To było moje zmartwychwstanie ze śmierci duchowej do pełni życia z Jezusem.
Na początku byłem jak wskrzeszony Łazarz.
On wychodząc ze swojego grobu był nadal cały powiązany opaskami.
Tak samo ja, byłem powiązany swoimi grzechami.
Jezus powoli zaczynał mnie uwalniać z tych moich więzów, zniewoleń, słabości.
Pewnie się zastanawiasz, jak usłyszałem Jezusa?
Jak rozpoznałem, że to Jezus woła mnie po imieniu?
Nie, nie miałem mistycznej wizji jak św.
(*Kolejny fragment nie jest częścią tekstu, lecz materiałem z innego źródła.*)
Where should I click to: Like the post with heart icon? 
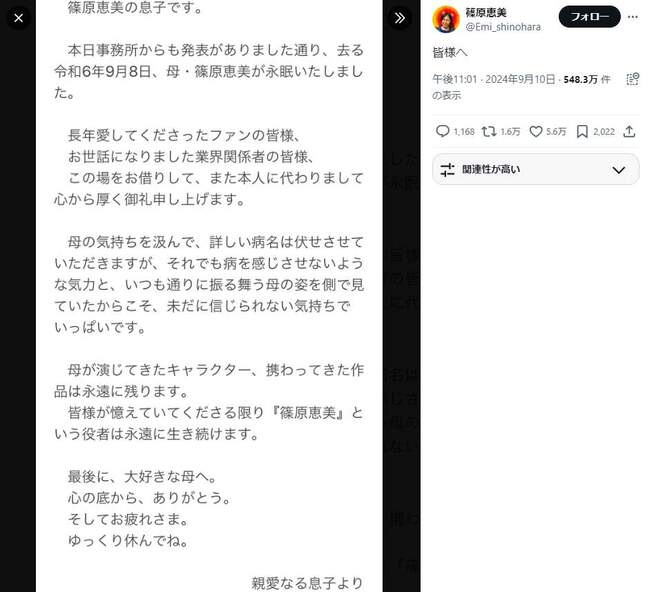[536, 132]
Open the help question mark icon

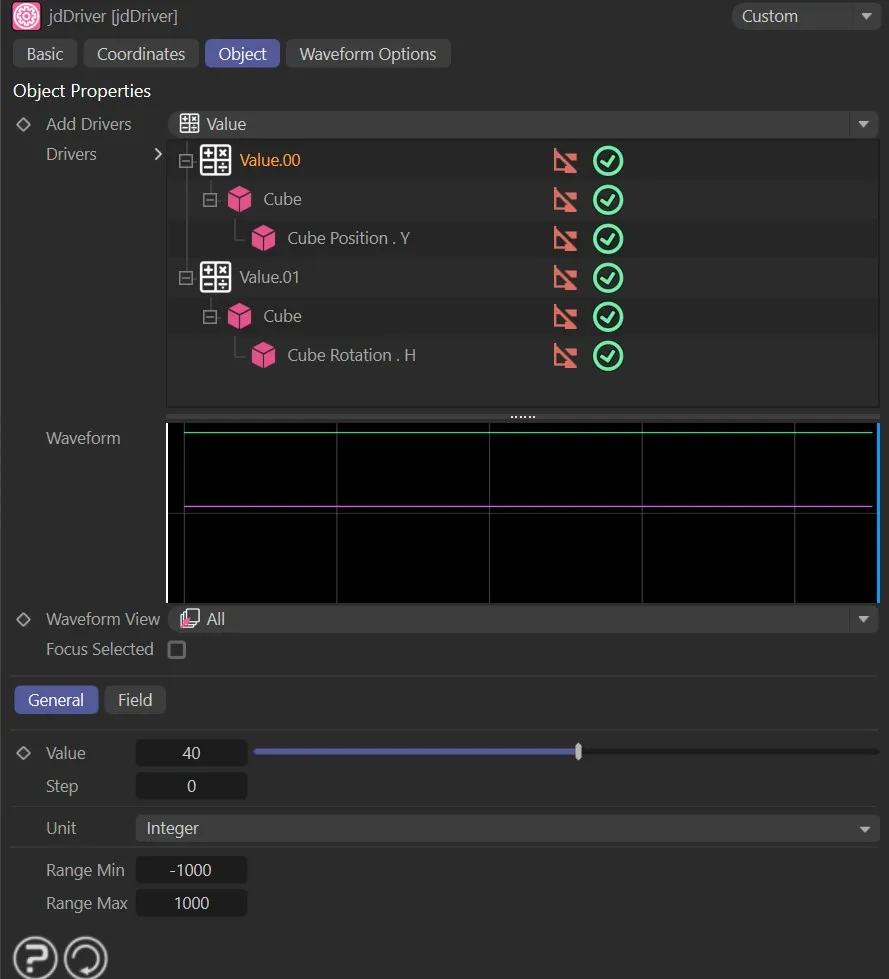[33, 956]
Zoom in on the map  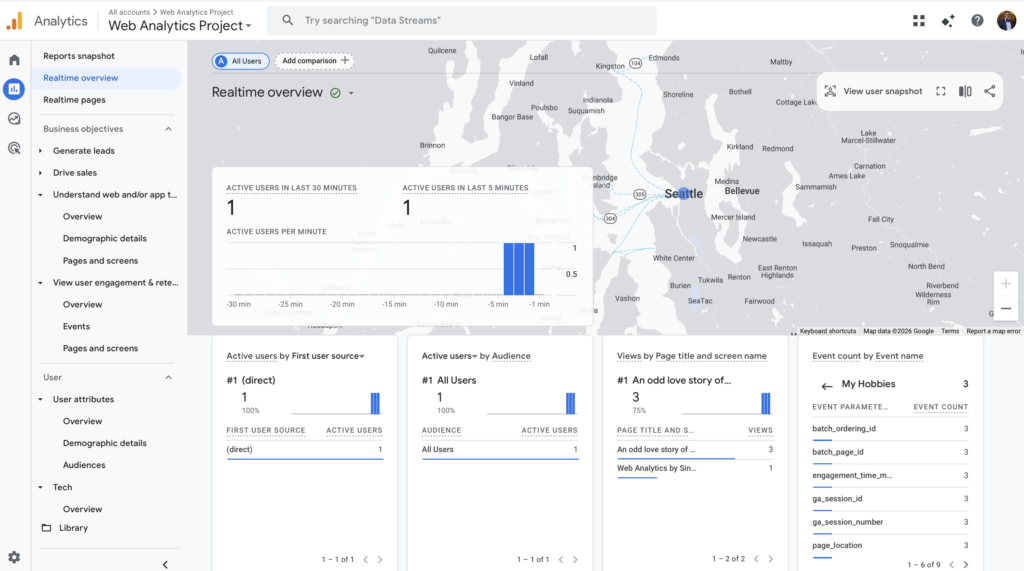[1006, 284]
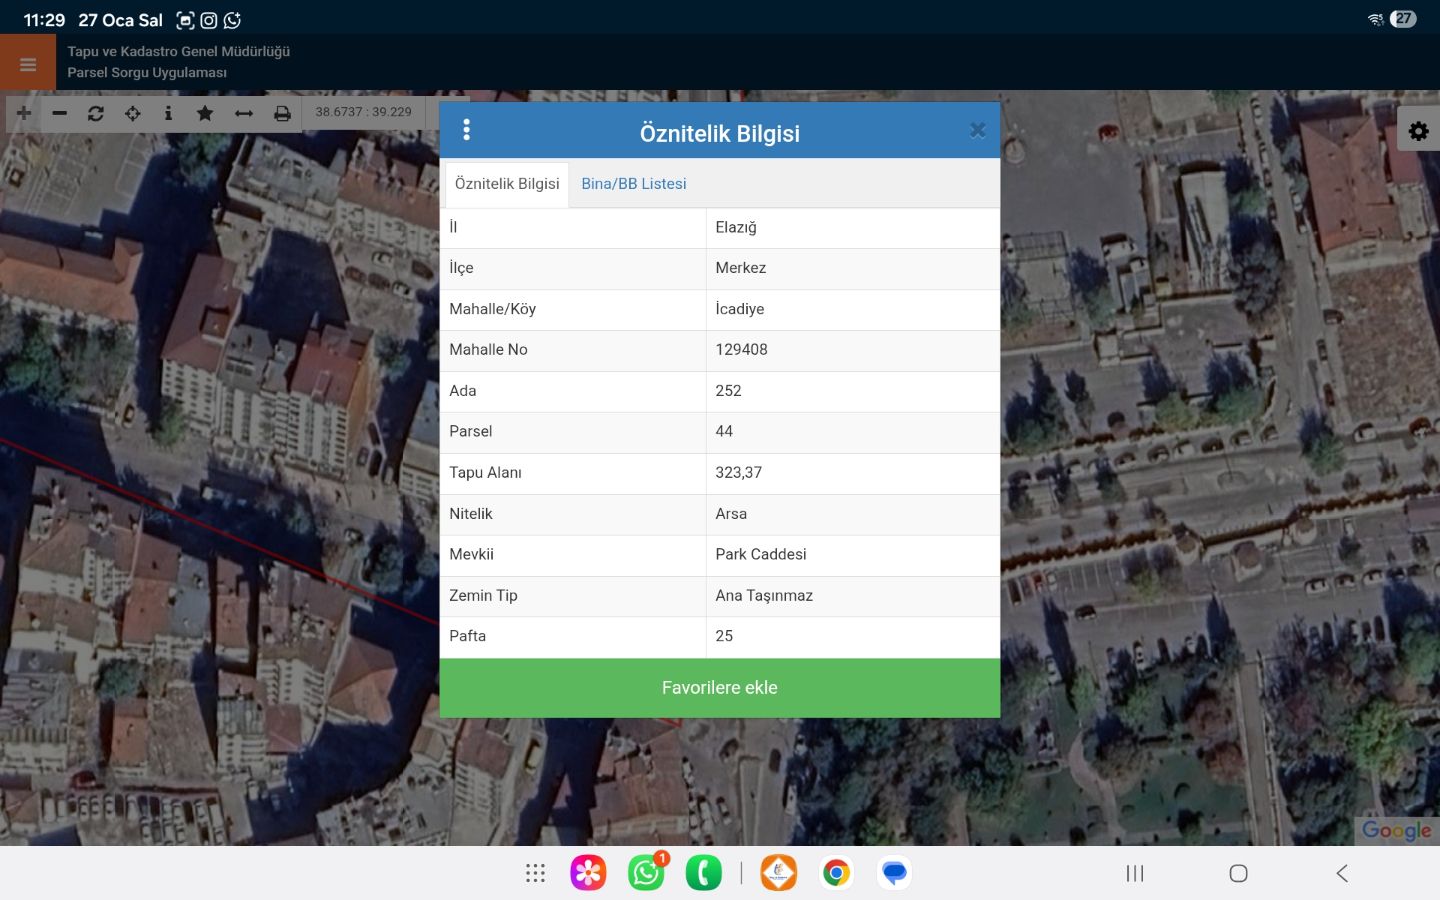1440x900 pixels.
Task: Open the hamburger side menu
Action: pos(27,64)
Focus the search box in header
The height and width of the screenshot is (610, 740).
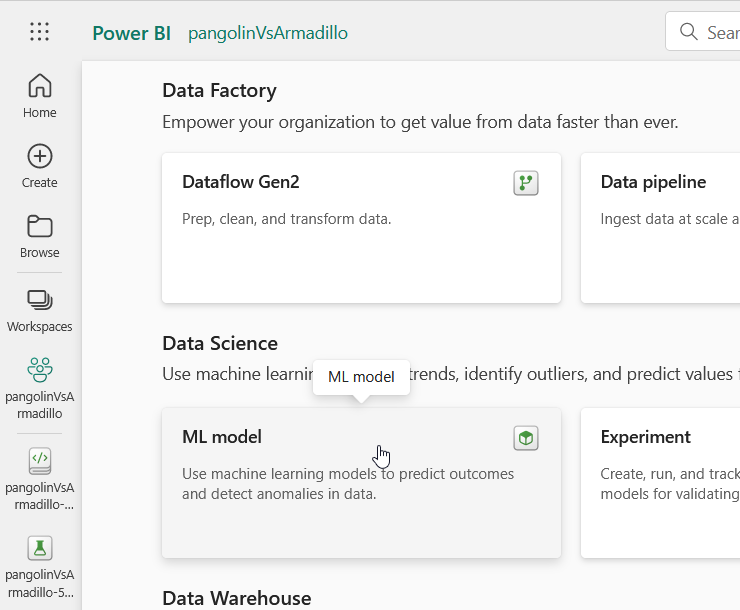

Siostra Faustyna.
Aczkolwiek doświadczyłem cudownego spotkania pełnego miłości z miłosiernym Jezusem.
Nie zobaczyłam Jezusa swoimi oczyma ani nie usłyszałem Go swoimi uszami.
Słyszałem wielką ciszę, a przed oczami miałem Pismo Święte otwarte na Ewangelii Mateusza.
Kilka dni wcześniej sięgnąłem po Biblię pierwszy raz w życiu.
Byłem tuż po trudnych doświadczeniach i bardzo ciężkim okresie, jednym z najciemniejszych w całym moim życiu.
Szukałem swojego miejsca w tym świecie, poszukiwałem sensu życia, swojej tożsamości, szukałem siebie.
Nigdy w życiu bym sobie nie wymyślił, żeby szukać odpowiedzi w Piśmie Świętym.
Całkiem „przypadkowo” usłyszałem na youtubie jak nieznany mi człowiek mówi tak po prostu, że codziennie czyta Pismo Święte.
Zadałem sobie pytanie:
Po co?
Co mu daje codzienne czytanie Pisma Świętego?
Ten człowiek nie dał mi odpowiedzi na to pytanie, więc postanowiłem sam to sprawdzić.
Odnalazłem stronę internetową z Pismem Świętym online i zacząłem czytać.
Przez kilka pierwszych dni nic z tego co czytałem nie rozumiałem.
Miałem już zrezygnować z czytania jednak „coś” mnie nadal ciągnęło, żeby kolejnego dnia otworzyć tą stronę i przeczytać kolejny fragment.
Aż w końcu nadszedł ten wyjątkowy dzień.
Przeczytałem 18 werset 16 rozdziału Ewangelii Mateusza i wtedy to się stało.
Przeczytałem słowa, które Jezus wypowiedział do Szymona:
Ty jesteś Piotr
Serce moje po tych słowach zostało tak poruszone, jak nigdy wcześniej mi się nie zdarzyło.
Nie widziałem oczami, nie słyszałem uszami, lecz serce mi podpowiadało z całą pewnością, że to mówi do mnie osobiście Jezus.
Cały świat się dla mnie zatrzymał, a ja trwałem przed tym Słowem.
Rozważałem to jedno zdanie Jezusa w swoim sercu, nie wiem, ile czasu, ale na pewno było to co najmniej kilkadziesiąt minut.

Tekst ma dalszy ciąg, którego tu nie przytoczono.